February 22, 2013
(StatePoint) Millions of Americans will join others around the world this month in observing Rare Disease Day (February 28). They hope to help draw attention to rare diseases and the unique challenges faced by the nearly 30 million Americans affected by them.
“Rare disease patients worldwide face many similar challenges, but because their conditions are so rare, they often feel alone and isolated,” said Peter L. Saltonstall, President and CEO of the National Organization for Rare Disorders. “By standing together and sharing our experiences with rare diseases, we can more effectively address these challenges and build a better world for rare disease patients.”
In the United States, a disease is considered rare if it affects fewer than 200,000 people. Because of the rarity of their conditions, patients may often be challenged to find information, support, and knowledgeable doctors. Furthermore, it often takes five years or longer to receive an accurate diagnosis of a rare disease. According to the National Institutes of Health, there are about 7000 identified rare diseases, 80 percent of which are genetic.

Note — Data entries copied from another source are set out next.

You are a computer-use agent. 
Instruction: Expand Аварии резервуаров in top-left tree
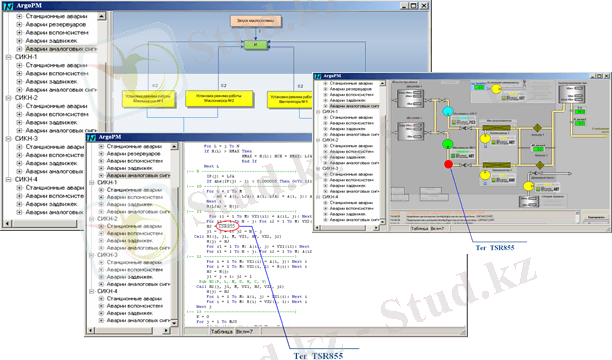coord(19,24)
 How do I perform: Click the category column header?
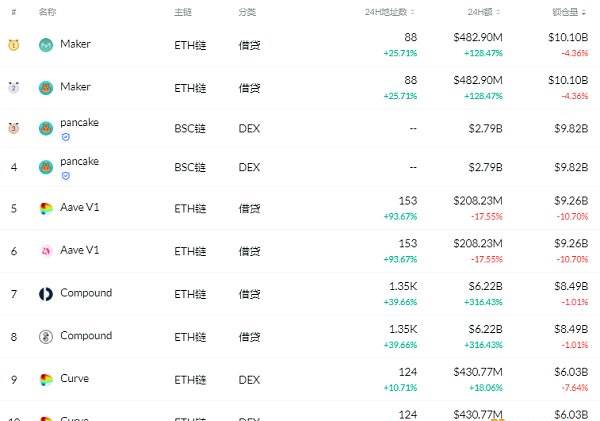coord(247,12)
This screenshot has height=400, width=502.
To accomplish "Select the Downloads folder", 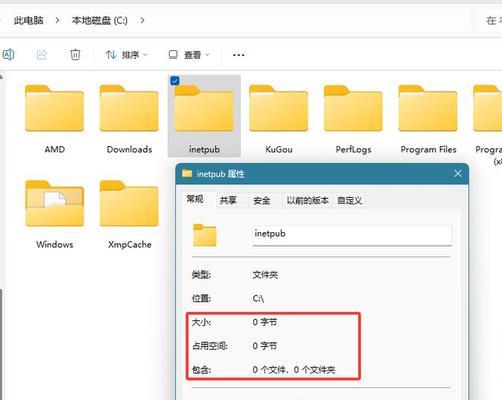I will 129,118.
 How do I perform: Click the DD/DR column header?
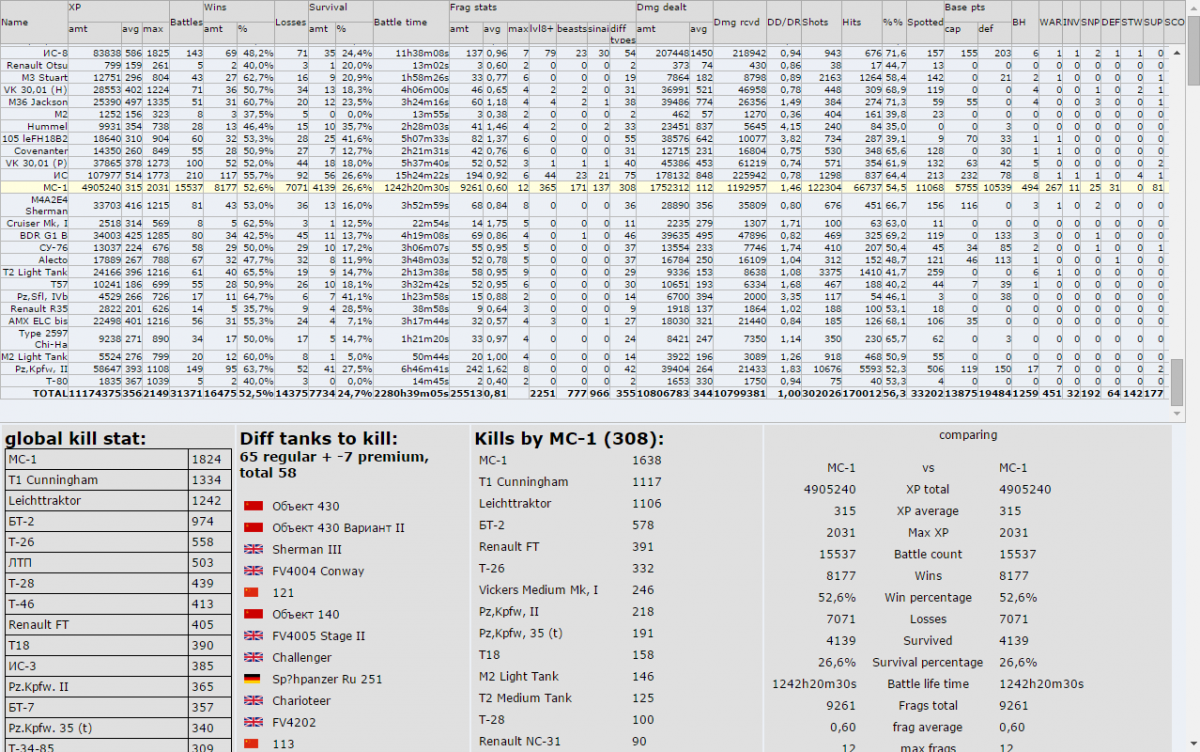pyautogui.click(x=787, y=21)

One such rare disease is Cryopyrin-Associated Periodic Syndromes (CAPS) – a serious, lifelong autoinflammatory disease affecting about one in one million people in the United States. Because there are so few CAPS patients, online resources play an important role in uniting the community. CAPSConnectsUs.com, a new educational Web site from Novartis Pharmaceuticals Corporation, enables CAPS patients in the United States to connect online to share their stories, encouragement, and advice about managing daily challenges.
Dave Crawford of Dallas knows firsthand the importance of sharing his story with others. He was diagnosed with CAPS in 2010 after suffering from the painful, mysterious symptoms since childhood. He shared his story with his hometown newspaper last year and was contacted by a local man who had read about his experience. He explained that he and several family members had been experiencing the same symptoms that Crawford had described their whole lives, and following a referral to Crawford’s physician, the man was also diagnosed with CAPS.
“I take every opportunity to speak out about CAPS, and it’s a great feeling to know that my story helped others to get a correct diagnosis,” said Crawford. “I remember the frustration of coping with the daily symptoms and not knowing what caused them, and I’m glad I could help end that mystery for another family.”
For more than 50 years, Dave Crawford experienced daily red bumpy rashes, fevers, conjunctivitis, headaches, joint swelling, and muscle aches. The symptoms often occurred after exposure to cold or damp air, but also flared spontaneously. His mother, grandmother, and great-grandmother had also lived with the same painful symptoms, but never received a diagnosis.
“CAPS is treatable, but often misdiagnosed or undiagnosed because few physicians are familiar with it, and its symptoms can resemble more common conditions,” said Dr. Barbara Baxter, an allergist in Dallas. “Rare disease patients are often undiagnosed for years, and accurately diagnosing a patient who has been struggling to get answers is one of the most rewarding experiences for a doctor.”